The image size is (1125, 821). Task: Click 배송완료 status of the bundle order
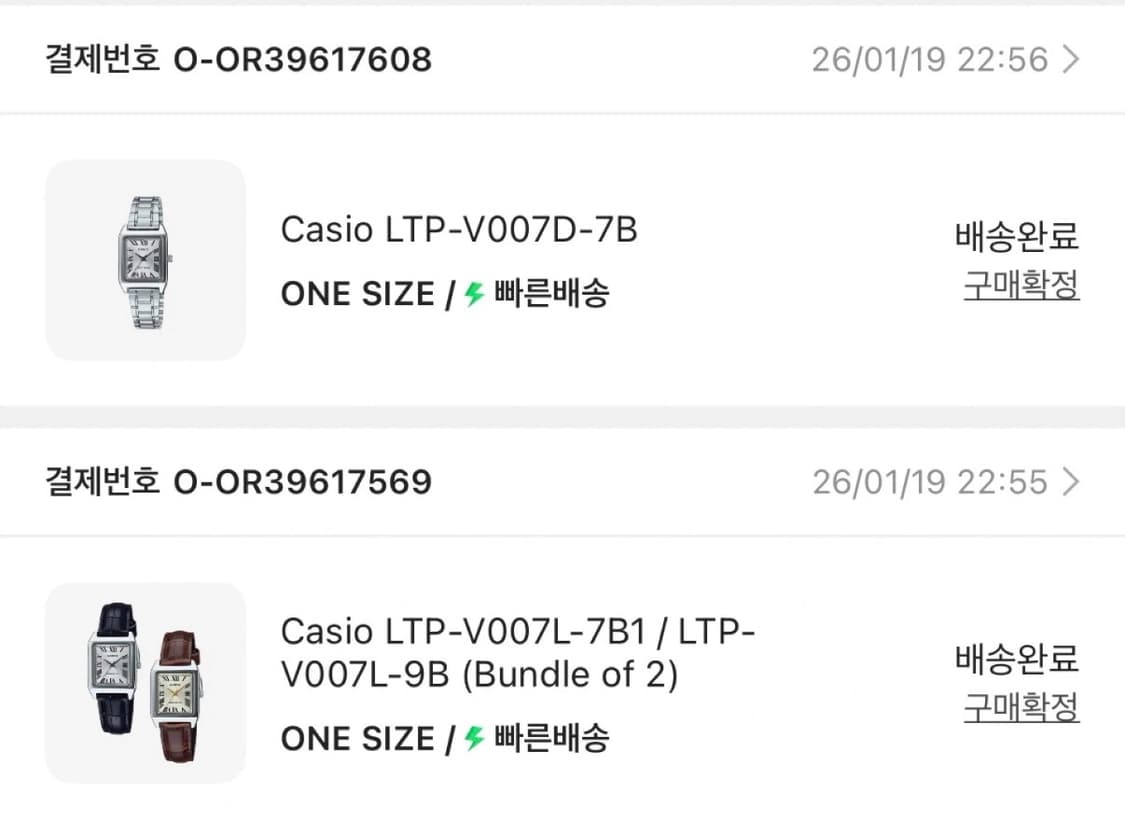pyautogui.click(x=1017, y=661)
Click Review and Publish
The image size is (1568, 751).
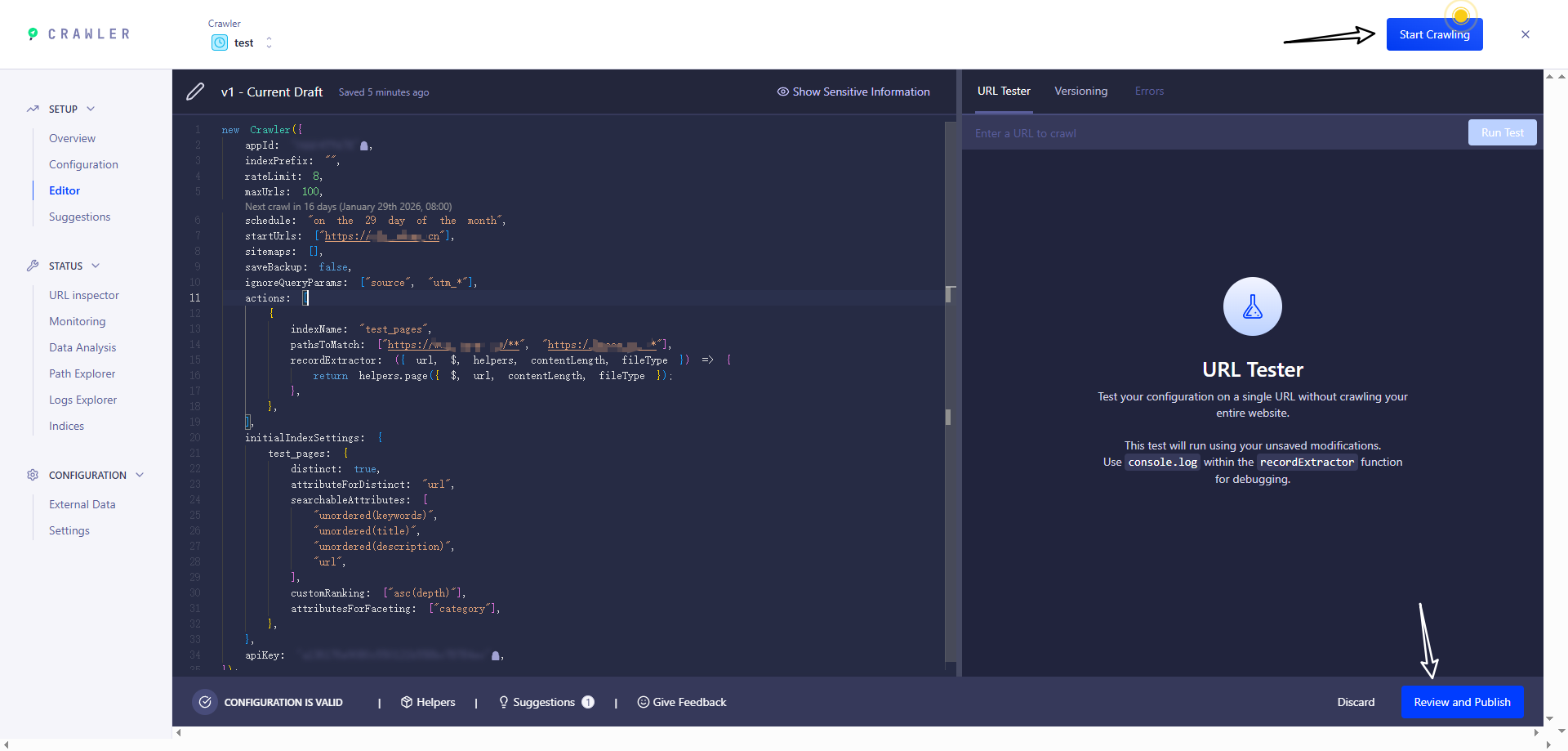(1462, 702)
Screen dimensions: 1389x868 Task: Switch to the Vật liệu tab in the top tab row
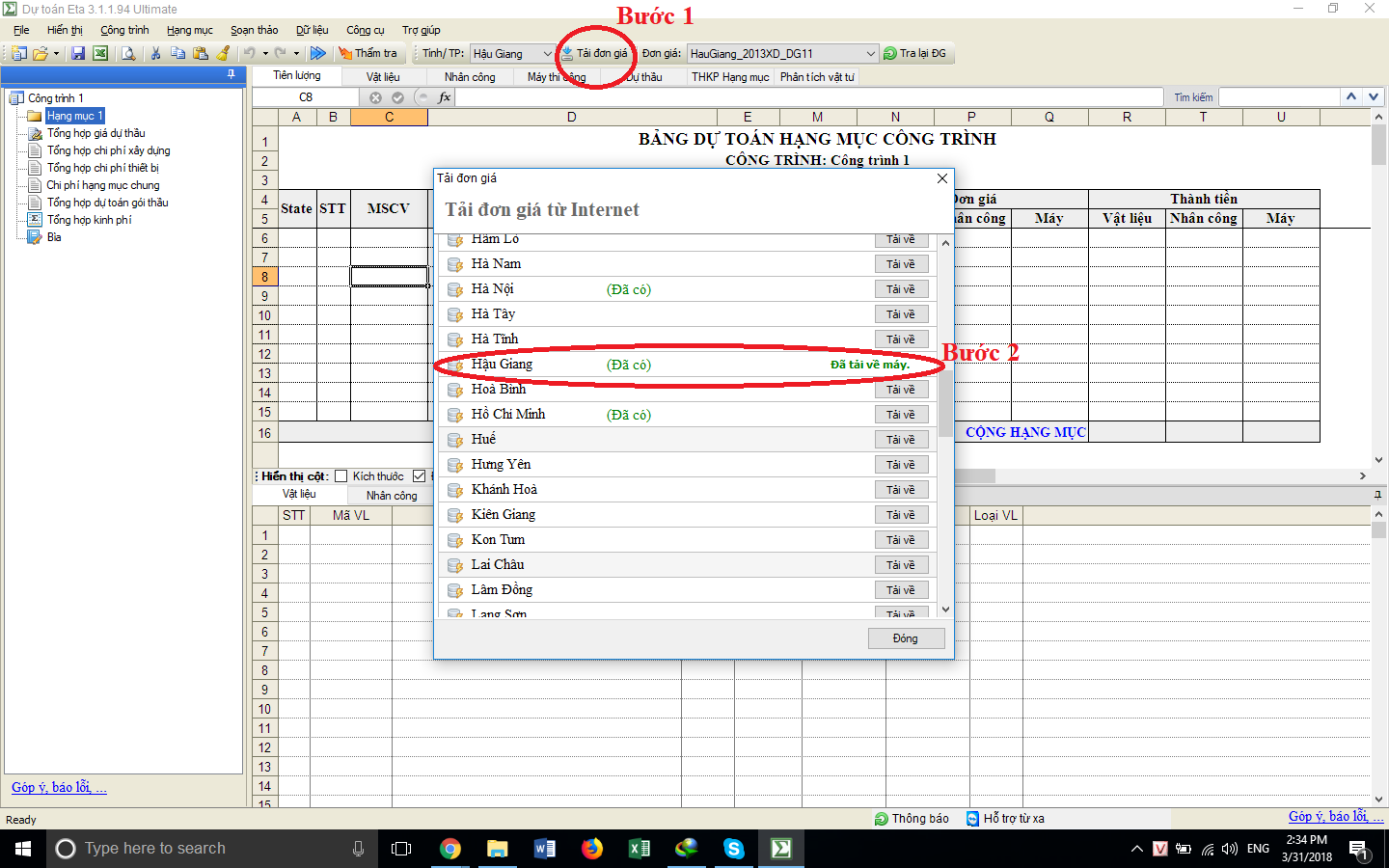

----------------------------------------

PROBLEM: Reproduce the records verbatim, starting at the line that contains "Click Review and Publish" and ending at the end of the records. Omit the pictures from your answer.

ANSWER TO THIS PROBLEM:
Click Review and Publish
The image size is (1568, 751).
(1462, 702)
Screen dimensions: 1389x868 Task: Switch to the Vật liệu tab in the top tab row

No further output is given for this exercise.